Un film Minecraft
La recensione di Un film Minecraft, di Jared Hess, a cura di Roberto Baldassarre.

Probabilmente è molto meno iconico e avvincente di altri videogame apparsi in questi ultimi quarant’anni, però resta il fatto che Minecraft è il videogame più venduto della storia. Creato nel 2009 dallo svedese Markus Persson, è stato velocemente sviluppato nel 2011 dalla Mojang Studios. Rispetto a tanti altri videogame, con livelli da superare per raggiungere la vittoria finale, Minecraft non ha sostanzialmente nessun obiettivo, poiché ogni giocatore può scegliere come portare avanti la propria partita. Ci si può divertire a costruire case o ambienti urbani; ci si può avventurare per esplorare quel virtuale e infinito cubico mondo; si può decidere di affrontare finalmente il Drago dell’End, il super-malvagio del gioco e, quando lo si uccide, ricominciare dall’inizio, come se niente fosse. Tanti altri giochi (da tavolo o Arcade) di successo sono stati trasposti al cinema, e il problema è sempre stato quello di adattare la trama filmica allo schema del prototipo ludico, e al contempo convogliare le peculiarità del gioco al formato cinematografico.
In Un film Minecraft (A Minecraft Movie, 2025) di Jared Hess si riscontra lo stesso problema. Soprattutto perché gli sceneggiatori (ben 5) hanno dovuto inserire nel “quieto modello” un vero obiettivo finale. Anzi, tre: quello spettacolare, quello emotivo (i rapporti di amicizia e di affetto tra gli umani); il classico Coming of Age. E se il primo porta il film verso una fisionomia simil Marvel, come attesta il mega scontro finale tra bene e male (oltre a uno pseudo-multiverso), gli altri due sono i consolidati fattori narrativi e morali che alimentano la stragrande maggioranza dei film per bambini e adolescenti. In sé Un film Minecraft funziona, perché porta a compimento gli obiettivi che si era prefissato, con la giusta dose di spettacolo, l’opportuno umorismo (tra demenziale e moderato) e il messaggio finale: uniti si vince. L’insoddisfazione si presenta nel constatare che Jared Hess, regista del cult “irriverente” Napoleon Dynamite (2004), non abbia osato maggiormente.
Specialmente per quanto riguarda gli emarginati, in questo caso rappresentati dal giovane nerd Henry (Sebastian Hansen), tratteggiato purtroppo in maniera consueta, da corretta commedia americana.
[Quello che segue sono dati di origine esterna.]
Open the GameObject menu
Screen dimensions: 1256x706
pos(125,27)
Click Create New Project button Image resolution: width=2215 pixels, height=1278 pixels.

Come ugualmente è abbastanza sconsolante vedere Jack Black vestire gli usuali panni di grande e grosso uomo adulto restato però allo stato adolescenziale. In questo tonitruante spettacolo però vanno estratte due sequenze veramente valide. La prima è il – fake – Found Footage video in cui “Garbage Man” (Jason Momoa) è eletto campione incontrastato dei giochi Arcade del 1989. La seconda, la scena finale, nel quale Garbage Man e Steve (Jack Black) formano uno sgangherato e anacronistico duo musicale.
Ambedue, sono sequenze che rendono un degno tributo affettivo ai lontani anni ’80, in cui i videogame cominciavano a imporsi (e finanche a dettare una nuova cifra stilistica al cinema). Queste due sequenze di rimembranza Eighties paiono estrapolate direttamente da Joysticks (1983) di Greydon Clark, scelleratamente (e furbescamente) distribuito in Italia come Porci con le ragazze, per seguire la scia di Porky’s. Mediocre commedia giovanilistica, fitta di nerd, ragazzi vincenti e ragazze poppute, esprimeva però in nuce tutta la fascinazione per il mondo dei videogame.